The NextJS ONNX Runtime Web Template serves as an outstanding foundation for developers looking to leverage ONNX Runtime for machine learning inferencing directly in the browser. This template, built on Next.js, integrates seamlessly with PyTorch, enabling the processing of images using popular models such as SqueezeNet, ResNet, and MobileNet. It offers a robust platform for testing and deploying applications with diverse machine-learning capabilities.
Equipped with essential tools such as webpack and typescript, this template streamlines the development process, making it easy to get started with real-time inferencing. Its user-friendly approach caters not only to seasoned developers but also provides an engaging environment for newcomers to experiment with machine learning in web applications.

Next.js is a React-based web framework that enables server-side rendering, static site generation, and other powerful features for building modern web applications.
React is a widely used JavaScript library for building user interfaces and single-page applications.

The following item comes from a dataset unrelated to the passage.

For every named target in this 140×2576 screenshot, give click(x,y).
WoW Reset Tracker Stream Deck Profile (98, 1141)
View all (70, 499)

It follows a component-based architecture and uses a virtual DOM to efficiently update and render UI components
ESLint is a linter for JavaScript that analyzes code to detect and report on potential problems and errors, as well as enforce consistent code style and best practices, helping developers to write cleaner, more maintainable code.
TypeScript is a superset of JavaScript, providing optional static typing, classes, interfaces, and other features that help developers write more maintainable and scalable code. TypeScript's static typing system can catch errors at compile-time, making it easier to build and maintain large applications.